Sempre que possível, o fotógrafo incluía alguma fonte de luz encontrada no local. Foi o caso do retrato do produtor de farinha de mandioca Cassio Andrade, no qual ele incorporou a luz de uma “pomboca”, nome dado localmente a um tipo de candeeiro artesanal.
As sessões de retrato nunca foram além de cinco ou seis cliques, e Zé Paiva relata que cada foto envolvia não somente o tempo de exposição como também o tempo exigido pelo recurso de redução de ruído para longas exposições da câmera digital – ele usou uma DSLR Nikon em conjunto com uma lente zoom 17-35 mm f/2.8. “Era tudo muito demorado. Os personagens retratados, todos eles com mais de 60 anos, ficavam cansados ao longo do processo”, conta.
Durante a realização do ensaio, Zé Paiva não contou com assistente e por isso não tem imagens de making of. Mas um amigo cinegrafista, Felipe Queriquelli, o acompanhou durante a realização de alguns retratos. O material filmado resultou em um curta de sete minutos editado por Rodrigo Ferrari — que conta um pouco do processo criativo e mostra parte da técnica – veja em https://bit.ly/2BvF8dr.
Na sala de aula
As primeiras experimentações de retrato com light painting nasceram a partir das aulas da professora Denise Camargo, da disciplina de Imagem e Comunicação, que pediu aos alunos da pós-graduação que Zé Paiva fazia (Especialização em Fotografia) que lessem o livro Fotografia: entre documento e arte contemporânea, de André Rouillé. “Uma das coisas que me surpreenderam positivamente nesse curso é que a maioria das disciplinas era teórica. O contato com o livro indicado e com as aulas me abriu uma perspectiva para o lado subjetivo da fotografia”, recorda o fotógrafo.
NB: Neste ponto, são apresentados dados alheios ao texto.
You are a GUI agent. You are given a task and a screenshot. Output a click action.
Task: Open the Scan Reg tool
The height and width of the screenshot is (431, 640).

Como trabalho final, ele produziu um autorretrato em tríptico. Uma das imagens foi feita à maneira de uma foto de estilo ficha policial, frontal e direta, mais objetiva. No outro retrato, ele aparece no escuro, iluminado apenas pela luz de uma lanterna, manejada por ele mesmo. No terceiro, ele ilumina o rosto com a lanterna e se move ao mesmo tempo, dissolvendo seus traços em uma imagem fantasmagórica.
“A intenção era expor essa passagem da objetividade da foto de estilo policial até a completa subjetividade da imagem feita com a lanterna. Uma característica que me atraiu para a técnica de light painting é a construção da luz que depende do percurso que você faz na cena. Então, é uma luz completamente subjetiva, depende da sua performance no momento de iluminar”, ensina Zé Paiva. É nesse ponto que a técnica se encontra com a temática: assim como a atividade dos personagens retratados, a do próprio fotógrafo-iluminador é manual e, por isso, subjetiva, artesanal. O título Iluminados caiu como um luva.
Após ter realizado alguns retratos, Zé Paiva mostrou o trabalho para Denise Camargo, que aceitou atuar como curadora. Ele formatou um projeto de exposição e enviou para alguns editais até ser selecionado como um dos ganhadores do Prêmio Marc Ferrez de Fotografia de 2012, concedido pela Funarte.
Graças à proposta, a série Iluminados teve o poder de criar um envolvimento com a comunidade local. A homenagem feita a personagens marcantes para a cidade foi plenamente retribuída no momento da exposição das fotos, realizada no Museu de Arte de Santa Catarina (MASC), que reuniu 20 retratos e mais o autorretrato tríptico que havia dado origem à ideia inicial da série.
Por fim, a Universidade do Vale do Itajaí (Univali), onde Zé Paiva cursou a pós-graduação, se propôs a encampar o projeto, montando a exposição em uma galeria permanente no campus de Florianópolis, onde tudo começou como uma ideia.